Na primeira parte do filme, dedicada à volta de um filho que havia abandonado sua cidade e a mãe para viver no Cairo, o reencontro é filmado de maneira a revelar arrependimento e sentimento de culpa. A relação entre mãe e filho, na qual este, através do comportamento gentil e afetuoso, procura redimir-se da fuga, é encenada de forma a colocar na tela um quadro de harmonia e equilíbrio. Mas a citação do nome Orestes, figura mitológica e assassino da figura materna, soa como uma advertência ao espectador. É o primeiro sinal do drama que a seguir será exposto em toda a sua integridade. Várias vezes vemos em cenas reveladoras ações daquele que alcançou sucesso em sua vida, desde o casamento até os negócios. Aos poucos, o pedido de apenas chá no voo para Nápoles, água no restaurante e a oração no lavar das mãos, uma gradação perfeita, revela que a religião muçulmana havia moldado um novo personagem. Logo a seguir, outra religião, a católica, surge para exercer também sua função disciplinadora, algo que o filme realça pelo detalhe do vinho no jantar com uma família.

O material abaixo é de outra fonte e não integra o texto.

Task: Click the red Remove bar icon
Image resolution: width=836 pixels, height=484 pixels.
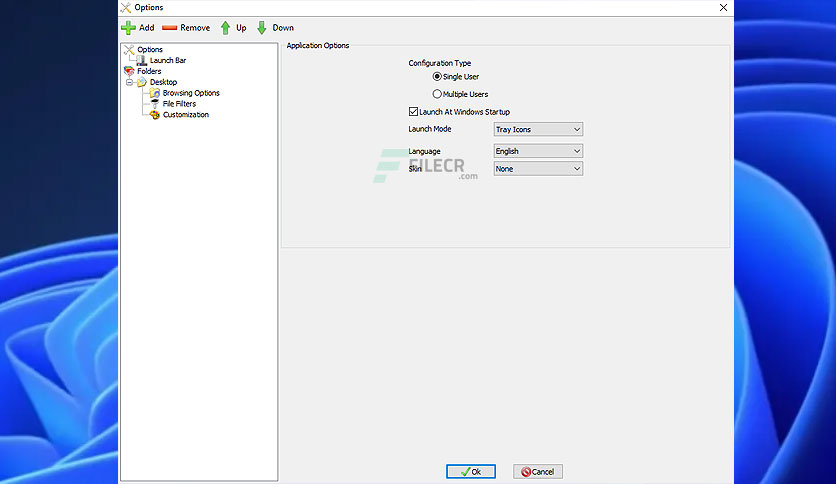Action: 170,28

Tudo funciona com perfeição. Desde a desenvoltura com que os negócios são tratados até a participação na tentativa de anular a atividade de criminosos através de ações destinadas a apoiar jovens de uma comunidade dominada pela violência. Uma coreografia baseada em danças egípcias e uma orquestra executando peças ocidentais procuram falar da possibilidade de uma civilização unida. Figura materna respeitada, negócios bem realizados, sucesso financeiro alcançado, casamento perfeito, comportamentos exemplares, solidariedade através de ensino artístico e cultural: eis a civilização dominando impulsos primitivos. Mas o passado não admite o abandono. O primitivo não admite ser transformado em figura a ser ignorada. A impossibilidade de reconciliação é realçada: o ataque à motocicleta, símbolo de algo que procura transformar o passado em algo digo de ser cultuado, tudo concluído no capuz que antecipa o desfecho. O filme de Martone, mais um a reforçar a ideia de que cinema verdadeiro é aquele que começa no desenho de personagens, é exemplo de como imagens devidamente selecionadas podem formar relatos que se equivalem a palavras, ao mostrar significados e identificar em situações exemplos de seres humanos vítimas de conflitos distantes de um epílogo iluminado.